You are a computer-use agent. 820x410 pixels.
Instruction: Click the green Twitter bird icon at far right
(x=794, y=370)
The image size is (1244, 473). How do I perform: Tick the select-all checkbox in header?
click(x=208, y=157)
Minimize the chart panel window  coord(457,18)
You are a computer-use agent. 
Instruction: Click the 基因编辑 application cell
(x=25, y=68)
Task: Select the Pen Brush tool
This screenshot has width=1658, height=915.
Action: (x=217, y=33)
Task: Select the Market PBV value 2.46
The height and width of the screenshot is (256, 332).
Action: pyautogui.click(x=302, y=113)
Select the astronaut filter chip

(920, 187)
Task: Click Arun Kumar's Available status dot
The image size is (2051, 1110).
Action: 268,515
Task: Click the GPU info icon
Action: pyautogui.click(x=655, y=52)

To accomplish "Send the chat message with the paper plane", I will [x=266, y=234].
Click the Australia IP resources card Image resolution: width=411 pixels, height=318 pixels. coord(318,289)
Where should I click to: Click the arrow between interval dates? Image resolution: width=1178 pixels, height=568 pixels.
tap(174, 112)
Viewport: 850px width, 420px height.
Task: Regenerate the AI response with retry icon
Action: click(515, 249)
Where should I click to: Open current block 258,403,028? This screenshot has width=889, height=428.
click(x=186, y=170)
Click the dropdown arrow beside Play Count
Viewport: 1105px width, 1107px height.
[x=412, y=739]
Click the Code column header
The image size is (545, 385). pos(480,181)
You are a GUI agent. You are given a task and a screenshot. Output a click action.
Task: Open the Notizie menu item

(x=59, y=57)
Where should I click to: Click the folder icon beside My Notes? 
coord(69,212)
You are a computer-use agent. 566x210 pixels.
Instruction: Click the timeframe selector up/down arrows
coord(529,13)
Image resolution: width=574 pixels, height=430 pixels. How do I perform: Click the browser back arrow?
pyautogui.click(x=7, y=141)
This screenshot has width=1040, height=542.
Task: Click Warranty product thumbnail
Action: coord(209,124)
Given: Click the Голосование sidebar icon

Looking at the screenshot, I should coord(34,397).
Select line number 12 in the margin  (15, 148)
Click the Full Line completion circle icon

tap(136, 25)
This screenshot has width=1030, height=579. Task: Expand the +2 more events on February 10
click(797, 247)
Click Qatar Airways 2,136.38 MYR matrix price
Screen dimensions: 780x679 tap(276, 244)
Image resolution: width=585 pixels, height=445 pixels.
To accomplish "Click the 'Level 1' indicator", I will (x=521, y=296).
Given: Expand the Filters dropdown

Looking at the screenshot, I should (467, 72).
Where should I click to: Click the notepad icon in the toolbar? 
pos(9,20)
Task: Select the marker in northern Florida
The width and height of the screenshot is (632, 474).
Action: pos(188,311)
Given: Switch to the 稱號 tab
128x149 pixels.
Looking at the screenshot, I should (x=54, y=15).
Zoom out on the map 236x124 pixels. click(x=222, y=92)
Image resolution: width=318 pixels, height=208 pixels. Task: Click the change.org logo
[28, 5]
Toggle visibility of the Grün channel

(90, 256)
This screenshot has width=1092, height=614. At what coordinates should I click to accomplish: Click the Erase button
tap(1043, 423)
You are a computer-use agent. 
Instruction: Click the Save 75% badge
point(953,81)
--------------------------------------------------
# What you are asked to do
Nothing but the lines above from the one containing "The height and" through the one containing "Task: Click Arun Kumar's Available status dot" should appear in the answer, each repeated exactly.

# Task answer
The height and width of the screenshot is (256, 332).
Action: pyautogui.click(x=302, y=113)
Select the astronaut filter chip

(920, 187)
Task: Click Arun Kumar's Available status dot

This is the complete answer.